Assessment Without Levels: Principles into Practice

Friday 11 November 2016
9.15am – 3.30pm
The Tomlinson Centre, Queensbridge Road, E8 3ND

Keynote speakers

Tim Oates – Group Director of Assessment Research and Development, Cambridge Assessment
Dame Alison Peacock – Executive Headteacher, The Wroxham School
Stephen Turp – LA Programme Manager, FFT Aspire
Calvin Henry – Leadership and Management Advisor, Hackney Learning Trust (Chair)

 

Are your assessment systems fit for purpose?

In September 2015, schools were asked to design an assessment model which met the requirements of the new national curriculum and their wider school curriculum.

Leaders in Hackney and beyond have worked together to design effective models and to share best practice to ensure that the systems they put in place are robust, fit for purpose and have a positive impact on learning. This conference explored effective school-led systems for assessment and will support leaders to evaluate current practice and identify a way forward.

Attendees were given strategies to refine and enhance assessment systems so that their systems optimise the learning for every child.

 

Objectives and opportunities

  • Aligning assessment and pedagogic practice
  • Developing approaches to assessment that foster independence and motivations
  • Best practice features of good assessment systems
  • Sharing learning of developing assessment systems related to moderation and accurate assessment
  • Sustaining and enhancing assessment for learning
  • Reporting to parents

 

Who attended?

  • Academy Trusts and Federations
  • Headteachers
  • Deputy Headteachers
  • Assistant Headteachers
  • Local Authority personnel

Activities

8.30 – Registration, refreshments and networking

9.15Welcome – Anne Canning, Acting Group Director Children, Adults and Community Health, London Borough of Hackney

9.20 – Chair’s opening remarks – Calvin Henry, Leadership and Management Advisor,  Primary and Early Years, Hackney Learning Trust

9.30Breaking free of the gravitational pull of levels – Tim Oates, Group Director of Assessment Research and Development, Cambridge Assessment

This presentation will cover some old ground – the evidence for no longer using National Curriculum Levels – but it also will engage with why some schools are finding it hard to move away from levels, and why some have re-invented them. Examining international evidence on on-going and summary assessment, the presentation will tie assessment practice strongly to pedagogic practice, as well as giving details of approaches which genuinely go ‘beyond Levels’.

10.00 – Q&A

10.10Delegates to be split into two rooms (primary and secondary delegates)

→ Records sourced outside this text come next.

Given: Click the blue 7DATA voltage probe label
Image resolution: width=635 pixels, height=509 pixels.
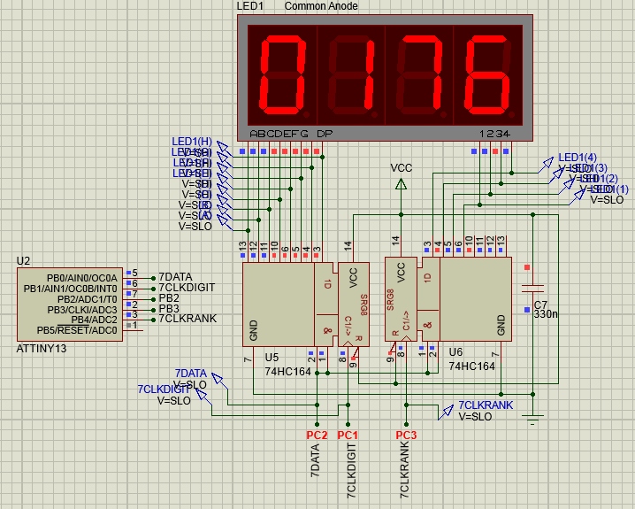Looking at the screenshot, I should point(190,374).
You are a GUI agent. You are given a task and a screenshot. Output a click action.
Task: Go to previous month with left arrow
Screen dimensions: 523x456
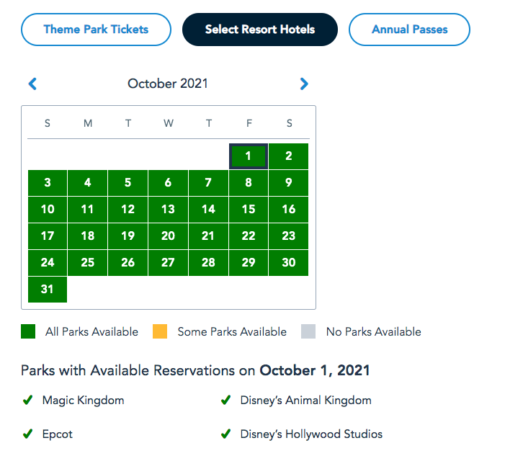point(32,84)
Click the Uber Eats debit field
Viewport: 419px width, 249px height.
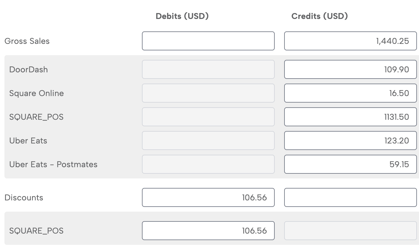point(208,141)
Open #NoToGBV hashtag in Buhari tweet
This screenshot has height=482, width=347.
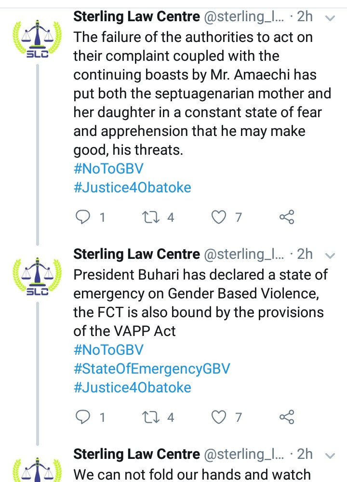108,350
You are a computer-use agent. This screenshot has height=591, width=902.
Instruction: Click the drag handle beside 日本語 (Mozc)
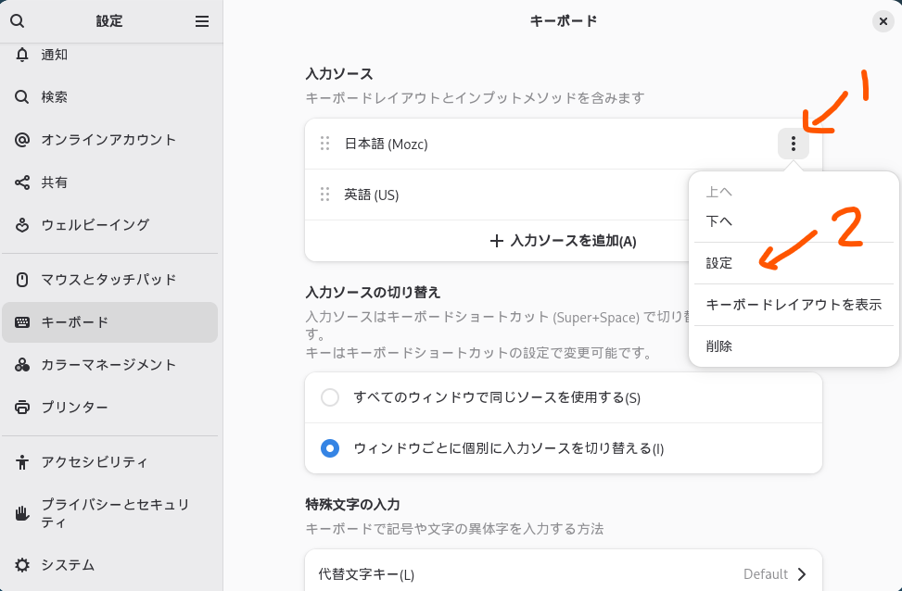(x=324, y=144)
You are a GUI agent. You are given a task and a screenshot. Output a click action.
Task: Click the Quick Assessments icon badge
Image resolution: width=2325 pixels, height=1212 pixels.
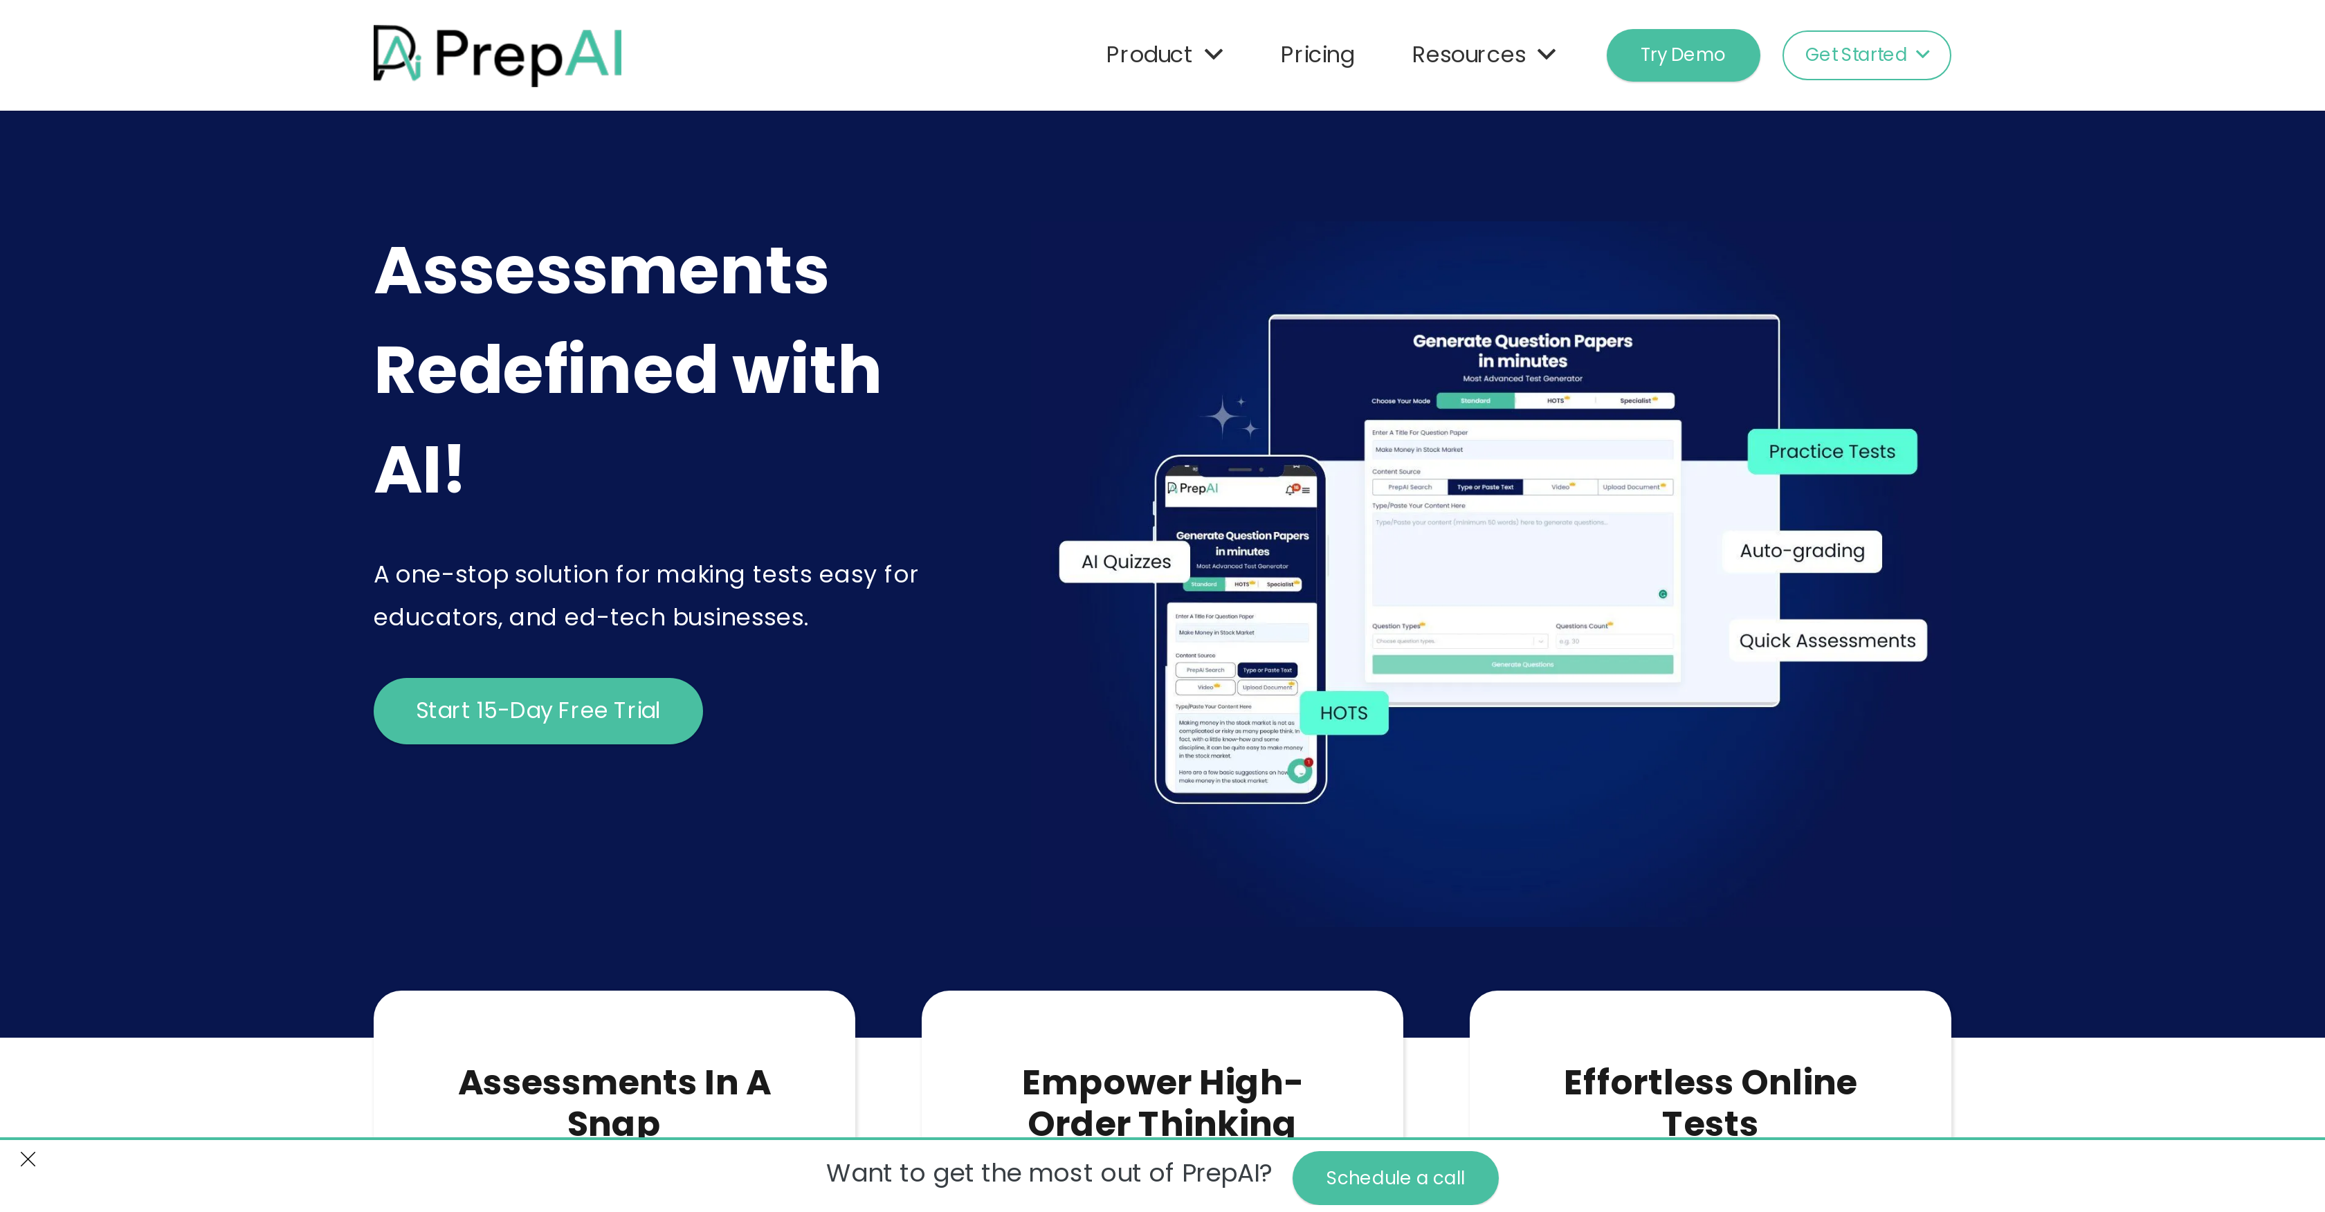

Assessment for Learning without Limits (for primary delegates only) – Dame Alison Peacock, Executive Headteacher, The Wroxham School

Dame Alison will explore an alternative approach to assessment and provide an opportunity to consider the positive impact of formative assessment as part of a pedagogical approach that fosters independence, engagement and intrinsic motivation to learn. The Wroxham School has worked for a number of years in a manner that has focused on high quality teaching and feedback, rather than on levelling and assessment driven by numerical measurement. Alison’s work is informed by ‘Learning without Limits’ research studies and extensive experience of curriculum development. She is working with The Prince’s Teaching Institute to build high expectations of teachers’ own subject knowledge to inform irresistible learning opportunities for all children.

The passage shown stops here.